● **Work to complete**
Could you reproduce the following data word for word, keeping every line unchanged?

● **Provided records**
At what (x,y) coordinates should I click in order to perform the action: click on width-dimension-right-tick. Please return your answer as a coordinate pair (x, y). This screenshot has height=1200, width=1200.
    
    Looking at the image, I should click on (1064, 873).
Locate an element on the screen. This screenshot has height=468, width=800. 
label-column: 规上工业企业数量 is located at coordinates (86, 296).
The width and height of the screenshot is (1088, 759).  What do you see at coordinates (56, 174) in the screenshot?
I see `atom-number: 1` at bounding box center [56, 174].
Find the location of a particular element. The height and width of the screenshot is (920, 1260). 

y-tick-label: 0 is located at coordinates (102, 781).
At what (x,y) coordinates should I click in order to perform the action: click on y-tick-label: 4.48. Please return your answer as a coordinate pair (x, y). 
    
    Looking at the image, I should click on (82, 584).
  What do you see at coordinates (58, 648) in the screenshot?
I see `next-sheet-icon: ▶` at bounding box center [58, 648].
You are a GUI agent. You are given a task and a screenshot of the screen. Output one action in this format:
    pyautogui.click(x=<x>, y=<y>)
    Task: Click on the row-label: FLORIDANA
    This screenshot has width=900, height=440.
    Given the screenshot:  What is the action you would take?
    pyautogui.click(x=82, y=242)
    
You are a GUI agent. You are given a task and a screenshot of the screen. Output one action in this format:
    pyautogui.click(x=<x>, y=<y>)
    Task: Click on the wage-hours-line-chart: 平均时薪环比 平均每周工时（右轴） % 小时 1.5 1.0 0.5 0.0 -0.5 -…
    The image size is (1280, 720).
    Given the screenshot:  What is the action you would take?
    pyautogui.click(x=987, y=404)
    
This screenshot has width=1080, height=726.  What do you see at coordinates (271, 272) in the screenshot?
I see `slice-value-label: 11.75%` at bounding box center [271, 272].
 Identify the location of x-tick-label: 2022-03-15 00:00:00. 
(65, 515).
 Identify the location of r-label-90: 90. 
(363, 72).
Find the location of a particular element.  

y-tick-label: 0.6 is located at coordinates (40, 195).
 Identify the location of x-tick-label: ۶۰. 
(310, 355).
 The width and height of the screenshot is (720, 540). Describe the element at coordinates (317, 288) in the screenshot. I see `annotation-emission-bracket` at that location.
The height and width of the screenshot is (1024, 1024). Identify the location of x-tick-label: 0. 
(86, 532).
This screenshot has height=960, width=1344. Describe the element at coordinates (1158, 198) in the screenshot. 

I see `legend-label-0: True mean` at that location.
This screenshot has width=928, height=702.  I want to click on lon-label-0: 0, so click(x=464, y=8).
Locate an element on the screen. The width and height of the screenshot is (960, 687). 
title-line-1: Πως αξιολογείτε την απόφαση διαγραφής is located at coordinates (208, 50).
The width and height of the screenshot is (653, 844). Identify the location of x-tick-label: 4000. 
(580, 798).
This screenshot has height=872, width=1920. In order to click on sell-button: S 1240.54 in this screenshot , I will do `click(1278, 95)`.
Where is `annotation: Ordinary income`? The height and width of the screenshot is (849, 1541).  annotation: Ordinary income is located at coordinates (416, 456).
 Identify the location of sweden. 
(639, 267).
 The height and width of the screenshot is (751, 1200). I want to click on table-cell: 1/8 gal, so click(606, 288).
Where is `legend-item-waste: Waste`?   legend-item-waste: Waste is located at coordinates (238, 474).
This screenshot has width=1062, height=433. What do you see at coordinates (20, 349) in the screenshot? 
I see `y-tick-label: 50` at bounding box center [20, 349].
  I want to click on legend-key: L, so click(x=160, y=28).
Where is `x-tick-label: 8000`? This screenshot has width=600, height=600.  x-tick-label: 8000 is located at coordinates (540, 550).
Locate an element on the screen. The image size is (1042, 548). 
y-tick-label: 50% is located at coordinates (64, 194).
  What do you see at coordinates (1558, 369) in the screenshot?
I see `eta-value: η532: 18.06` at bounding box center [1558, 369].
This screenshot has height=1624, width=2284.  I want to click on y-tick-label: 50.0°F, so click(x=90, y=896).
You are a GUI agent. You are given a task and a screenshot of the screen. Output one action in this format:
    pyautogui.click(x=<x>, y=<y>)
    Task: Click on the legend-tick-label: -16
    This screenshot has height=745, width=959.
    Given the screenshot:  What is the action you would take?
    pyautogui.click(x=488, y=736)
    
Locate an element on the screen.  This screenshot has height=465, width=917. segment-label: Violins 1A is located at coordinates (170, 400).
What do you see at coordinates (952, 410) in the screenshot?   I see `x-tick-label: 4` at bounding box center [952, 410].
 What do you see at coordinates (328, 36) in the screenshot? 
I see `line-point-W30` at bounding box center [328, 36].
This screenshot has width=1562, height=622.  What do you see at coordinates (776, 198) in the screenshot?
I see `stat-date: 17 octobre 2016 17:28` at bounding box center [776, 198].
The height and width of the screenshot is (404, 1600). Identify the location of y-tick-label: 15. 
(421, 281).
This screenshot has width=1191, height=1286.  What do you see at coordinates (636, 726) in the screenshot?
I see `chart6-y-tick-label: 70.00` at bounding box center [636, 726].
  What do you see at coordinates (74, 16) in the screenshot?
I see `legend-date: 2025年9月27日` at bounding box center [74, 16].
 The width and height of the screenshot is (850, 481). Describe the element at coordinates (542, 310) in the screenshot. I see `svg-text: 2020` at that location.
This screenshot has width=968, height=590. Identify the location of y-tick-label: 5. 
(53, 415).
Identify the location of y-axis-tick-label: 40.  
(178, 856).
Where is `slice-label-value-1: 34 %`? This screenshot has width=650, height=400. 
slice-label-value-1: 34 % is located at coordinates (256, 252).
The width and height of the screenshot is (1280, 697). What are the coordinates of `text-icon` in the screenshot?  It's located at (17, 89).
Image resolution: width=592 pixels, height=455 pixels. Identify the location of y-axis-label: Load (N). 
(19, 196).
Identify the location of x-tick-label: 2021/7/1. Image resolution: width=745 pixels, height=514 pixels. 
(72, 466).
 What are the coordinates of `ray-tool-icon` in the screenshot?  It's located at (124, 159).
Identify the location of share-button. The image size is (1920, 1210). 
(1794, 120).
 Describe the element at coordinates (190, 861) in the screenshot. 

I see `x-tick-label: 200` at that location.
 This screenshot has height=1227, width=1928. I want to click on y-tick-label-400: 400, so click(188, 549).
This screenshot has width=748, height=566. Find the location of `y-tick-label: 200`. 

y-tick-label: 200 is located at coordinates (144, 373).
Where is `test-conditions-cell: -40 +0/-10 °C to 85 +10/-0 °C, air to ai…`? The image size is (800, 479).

● **Written solution**
At what (x,y) coordinates should I click in order to perform the action: click on width-dimension-right-tick. Please return your answer as a coordinate pair (x, y). This screenshot has height=1200, width=1200.
    
    Looking at the image, I should click on (1064, 873).
Locate an element on the screen. This screenshot has height=468, width=800. 
label-column: 规上工业企业数量 is located at coordinates (86, 296).
The width and height of the screenshot is (1088, 759).  What do you see at coordinates (56, 174) in the screenshot?
I see `atom-number: 1` at bounding box center [56, 174].
Find the location of a particular element. The height and width of the screenshot is (920, 1260). 

y-tick-label: 0 is located at coordinates (102, 781).
At what (x,y) coordinates should I click in order to perform the action: click on y-tick-label: 4.48. Please return your answer as a coordinate pair (x, y). 
    
    Looking at the image, I should click on (82, 584).
  What do you see at coordinates (58, 648) in the screenshot?
I see `next-sheet-icon: ▶` at bounding box center [58, 648].
You are a GUI agent. You are given a task and a screenshot of the screen. Output one action in this format:
    pyautogui.click(x=<x>, y=<y>)
    Task: Click on the row-label: FLORIDANA
    This screenshot has width=900, height=440.
    Given the screenshot:  What is the action you would take?
    pyautogui.click(x=82, y=242)
    
You are a GUI agent. You are given a task and a screenshot of the screen. Output one action in this format:
    pyautogui.click(x=<x>, y=<y>)
    Task: Click on the wage-hours-line-chart: 平均时薪环比 平均每周工时（右轴） % 小时 1.5 1.0 0.5 0.0 -0.5 -…
    The image size is (1280, 720).
    Given the screenshot:  What is the action you would take?
    pyautogui.click(x=987, y=404)
    
This screenshot has width=1080, height=726.  What do you see at coordinates (271, 272) in the screenshot?
I see `slice-value-label: 11.75%` at bounding box center [271, 272].
 Identify the location of x-tick-label: 2022-03-15 00:00:00. 
(65, 515).
 Identify the location of r-label-90: 90. 
(363, 72).
Find the location of a particular element.  

y-tick-label: 0.6 is located at coordinates (40, 195).
 Identify the location of x-tick-label: ۶۰. 
(310, 355).
 The width and height of the screenshot is (720, 540). Describe the element at coordinates (317, 288) in the screenshot. I see `annotation-emission-bracket` at that location.
The height and width of the screenshot is (1024, 1024). Identify the location of x-tick-label: 0. 
(86, 532).
This screenshot has height=960, width=1344. Describe the element at coordinates (1158, 198) in the screenshot. 

I see `legend-label-0: True mean` at that location.
This screenshot has width=928, height=702.  I want to click on lon-label-0: 0, so click(x=464, y=8).
Locate an element on the screen. The width and height of the screenshot is (960, 687). 
title-line-1: Πως αξιολογείτε την απόφαση διαγραφής is located at coordinates (208, 50).
The width and height of the screenshot is (653, 844). Identify the location of x-tick-label: 4000. 
(580, 798).
This screenshot has height=872, width=1920. In order to click on sell-button: S 1240.54 in this screenshot , I will do `click(1278, 95)`.
Where is `annotation: Ordinary income`? The height and width of the screenshot is (849, 1541).  annotation: Ordinary income is located at coordinates (416, 456).
 Identify the location of sweden. 
(639, 267).
 The height and width of the screenshot is (751, 1200). I want to click on table-cell: 1/8 gal, so click(606, 288).
Where is `legend-item-waste: Waste`?   legend-item-waste: Waste is located at coordinates (238, 474).
This screenshot has width=1062, height=433. What do you see at coordinates (20, 349) in the screenshot? 
I see `y-tick-label: 50` at bounding box center [20, 349].
  I want to click on legend-key: L, so click(x=160, y=28).
Where is `x-tick-label: 8000`? This screenshot has width=600, height=600.  x-tick-label: 8000 is located at coordinates (540, 550).
Locate an element on the screen. The image size is (1042, 548). 
y-tick-label: 50% is located at coordinates (64, 194).
  What do you see at coordinates (1558, 369) in the screenshot?
I see `eta-value: η532: 18.06` at bounding box center [1558, 369].
This screenshot has height=1624, width=2284.  I want to click on y-tick-label: 50.0°F, so click(x=90, y=896).
You are a GUI agent. You are given a task and a screenshot of the screen. Output one action in this format:
    pyautogui.click(x=<x>, y=<y>)
    Task: Click on the legend-tick-label: -16
    This screenshot has height=745, width=959.
    Given the screenshot:  What is the action you would take?
    pyautogui.click(x=488, y=736)
    
Locate an element on the screen.  This screenshot has height=465, width=917. segment-label: Violins 1A is located at coordinates (170, 400).
What do you see at coordinates (952, 410) in the screenshot?   I see `x-tick-label: 4` at bounding box center [952, 410].
 What do you see at coordinates (328, 36) in the screenshot? 
I see `line-point-W30` at bounding box center [328, 36].
This screenshot has width=1562, height=622.  What do you see at coordinates (776, 198) in the screenshot?
I see `stat-date: 17 octobre 2016 17:28` at bounding box center [776, 198].
The height and width of the screenshot is (404, 1600). Identify the location of y-tick-label: 15. 
(421, 281).
This screenshot has width=1191, height=1286.  What do you see at coordinates (636, 726) in the screenshot?
I see `chart6-y-tick-label: 70.00` at bounding box center [636, 726].
  What do you see at coordinates (74, 16) in the screenshot?
I see `legend-date: 2025年9月27日` at bounding box center [74, 16].
 The width and height of the screenshot is (850, 481). Describe the element at coordinates (542, 310) in the screenshot. I see `svg-text: 2020` at that location.
This screenshot has width=968, height=590. Identify the location of y-tick-label: 5. 
(53, 415).
Identify the location of y-axis-tick-label: 40.  
(178, 856).
Where is `slice-label-value-1: 34 %`? This screenshot has width=650, height=400. 
slice-label-value-1: 34 % is located at coordinates (256, 252).
The width and height of the screenshot is (1280, 697). What are the coordinates of `text-icon` in the screenshot?  It's located at (17, 89).
Image resolution: width=592 pixels, height=455 pixels. Identify the location of y-axis-label: Load (N). 
(19, 196).
Identify the location of x-tick-label: 2021/7/1. Image resolution: width=745 pixels, height=514 pixels. 
(72, 466).
 What are the coordinates of `ray-tool-icon` in the screenshot?  It's located at (124, 159).
Identify the location of share-button. The image size is (1920, 1210). 
(1794, 120).
 Describe the element at coordinates (190, 861) in the screenshot. 

I see `x-tick-label: 200` at that location.
 This screenshot has height=1227, width=1928. I want to click on y-tick-label-400: 400, so click(188, 549).
This screenshot has width=748, height=566. Find the location of `y-tick-label: 200`. 

y-tick-label: 200 is located at coordinates (144, 373).
Where is `test-conditions-cell: -40 +0/-10 °C to 85 +10/-0 °C, air to ai…`? The image size is (800, 479).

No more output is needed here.